- [DIRECTIONS FOR THIS TASK]: Needed from the data below: all lines that contain the word "filters".

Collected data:
★ ★ ★ ★ ★ ★ ★

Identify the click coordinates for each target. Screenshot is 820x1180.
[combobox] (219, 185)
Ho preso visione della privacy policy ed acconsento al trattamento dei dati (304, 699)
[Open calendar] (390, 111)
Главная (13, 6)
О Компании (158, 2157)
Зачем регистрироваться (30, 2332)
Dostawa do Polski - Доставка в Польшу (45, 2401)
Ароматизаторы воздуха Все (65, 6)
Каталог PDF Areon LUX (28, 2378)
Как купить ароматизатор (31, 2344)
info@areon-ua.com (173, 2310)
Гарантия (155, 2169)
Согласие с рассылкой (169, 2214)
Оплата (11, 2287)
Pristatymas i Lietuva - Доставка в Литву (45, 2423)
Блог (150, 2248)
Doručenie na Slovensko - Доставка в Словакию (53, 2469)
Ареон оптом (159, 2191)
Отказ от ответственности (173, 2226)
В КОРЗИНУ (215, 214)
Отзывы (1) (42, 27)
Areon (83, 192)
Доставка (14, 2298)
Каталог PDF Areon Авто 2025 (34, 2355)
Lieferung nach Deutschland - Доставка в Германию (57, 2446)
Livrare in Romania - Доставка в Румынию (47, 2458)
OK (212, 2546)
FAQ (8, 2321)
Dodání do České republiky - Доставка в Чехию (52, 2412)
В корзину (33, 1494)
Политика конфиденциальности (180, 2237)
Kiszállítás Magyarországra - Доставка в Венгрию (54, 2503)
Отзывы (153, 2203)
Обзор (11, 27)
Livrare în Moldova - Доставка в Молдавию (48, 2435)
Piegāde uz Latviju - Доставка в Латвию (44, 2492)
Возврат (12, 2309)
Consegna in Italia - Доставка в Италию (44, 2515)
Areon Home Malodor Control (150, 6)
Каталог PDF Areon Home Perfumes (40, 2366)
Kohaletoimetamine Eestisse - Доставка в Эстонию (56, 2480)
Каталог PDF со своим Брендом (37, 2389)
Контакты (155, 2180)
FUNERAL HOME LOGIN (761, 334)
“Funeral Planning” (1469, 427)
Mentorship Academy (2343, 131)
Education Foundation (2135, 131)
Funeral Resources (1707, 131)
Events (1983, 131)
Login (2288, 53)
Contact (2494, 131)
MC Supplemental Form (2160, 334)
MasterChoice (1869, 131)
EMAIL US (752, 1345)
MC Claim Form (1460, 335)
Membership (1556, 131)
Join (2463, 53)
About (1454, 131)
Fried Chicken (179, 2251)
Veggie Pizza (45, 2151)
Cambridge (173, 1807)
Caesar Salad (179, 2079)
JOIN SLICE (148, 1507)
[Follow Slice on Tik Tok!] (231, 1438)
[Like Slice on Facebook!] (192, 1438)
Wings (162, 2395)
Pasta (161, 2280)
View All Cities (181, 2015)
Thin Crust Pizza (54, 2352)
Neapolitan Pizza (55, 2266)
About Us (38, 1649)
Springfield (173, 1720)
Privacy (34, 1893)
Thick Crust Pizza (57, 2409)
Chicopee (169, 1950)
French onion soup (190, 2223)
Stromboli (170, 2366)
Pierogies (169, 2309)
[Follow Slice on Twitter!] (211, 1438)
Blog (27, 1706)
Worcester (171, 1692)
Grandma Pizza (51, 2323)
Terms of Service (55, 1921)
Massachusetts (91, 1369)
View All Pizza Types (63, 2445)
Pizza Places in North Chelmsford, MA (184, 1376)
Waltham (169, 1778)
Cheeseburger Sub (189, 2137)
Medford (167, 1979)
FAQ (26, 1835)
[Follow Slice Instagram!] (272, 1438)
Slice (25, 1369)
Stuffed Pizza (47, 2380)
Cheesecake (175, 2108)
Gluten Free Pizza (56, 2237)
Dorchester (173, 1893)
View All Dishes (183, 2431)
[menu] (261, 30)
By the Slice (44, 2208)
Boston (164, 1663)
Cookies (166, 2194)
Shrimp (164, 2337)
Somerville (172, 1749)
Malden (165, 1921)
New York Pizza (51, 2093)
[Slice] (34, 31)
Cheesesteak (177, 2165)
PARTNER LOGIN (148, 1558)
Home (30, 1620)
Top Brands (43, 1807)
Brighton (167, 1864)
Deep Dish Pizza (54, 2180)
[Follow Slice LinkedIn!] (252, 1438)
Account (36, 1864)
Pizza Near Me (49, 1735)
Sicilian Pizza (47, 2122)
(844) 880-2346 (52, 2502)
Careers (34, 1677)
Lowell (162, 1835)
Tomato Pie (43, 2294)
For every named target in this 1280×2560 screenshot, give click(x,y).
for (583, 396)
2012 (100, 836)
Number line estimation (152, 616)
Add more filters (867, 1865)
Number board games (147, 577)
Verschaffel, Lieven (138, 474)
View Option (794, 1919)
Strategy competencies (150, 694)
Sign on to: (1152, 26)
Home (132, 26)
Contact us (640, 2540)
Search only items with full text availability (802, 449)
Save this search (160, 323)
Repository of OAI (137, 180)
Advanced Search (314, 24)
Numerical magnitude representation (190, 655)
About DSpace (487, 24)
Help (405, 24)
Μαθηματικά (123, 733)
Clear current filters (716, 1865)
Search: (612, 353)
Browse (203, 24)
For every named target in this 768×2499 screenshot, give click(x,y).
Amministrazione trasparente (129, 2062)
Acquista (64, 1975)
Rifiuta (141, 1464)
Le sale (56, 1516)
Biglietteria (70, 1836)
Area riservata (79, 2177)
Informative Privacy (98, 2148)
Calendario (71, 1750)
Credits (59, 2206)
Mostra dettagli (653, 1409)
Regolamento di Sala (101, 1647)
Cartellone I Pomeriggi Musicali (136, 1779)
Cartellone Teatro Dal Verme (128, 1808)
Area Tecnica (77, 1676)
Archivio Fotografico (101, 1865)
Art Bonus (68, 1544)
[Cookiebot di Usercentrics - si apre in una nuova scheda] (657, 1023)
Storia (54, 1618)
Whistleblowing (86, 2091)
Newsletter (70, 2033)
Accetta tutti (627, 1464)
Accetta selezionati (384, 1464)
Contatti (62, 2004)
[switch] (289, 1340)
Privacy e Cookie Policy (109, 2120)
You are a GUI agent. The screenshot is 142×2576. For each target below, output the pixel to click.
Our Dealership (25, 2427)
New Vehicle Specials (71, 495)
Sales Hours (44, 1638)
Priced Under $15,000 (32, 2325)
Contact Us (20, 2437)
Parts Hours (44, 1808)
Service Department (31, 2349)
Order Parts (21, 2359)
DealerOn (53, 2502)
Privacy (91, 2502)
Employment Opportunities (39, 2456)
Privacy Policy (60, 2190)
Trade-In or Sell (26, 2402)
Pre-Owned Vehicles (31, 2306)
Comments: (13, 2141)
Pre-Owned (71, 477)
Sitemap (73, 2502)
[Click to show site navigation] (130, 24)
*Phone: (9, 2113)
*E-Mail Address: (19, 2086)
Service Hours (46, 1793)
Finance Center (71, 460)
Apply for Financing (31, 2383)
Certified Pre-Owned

★ ★ ★ ★ ★ ★ ★

- [SOLUTION TO THE EXERCISE]:
Add more filters (867, 1865)
Clear current filters (716, 1865)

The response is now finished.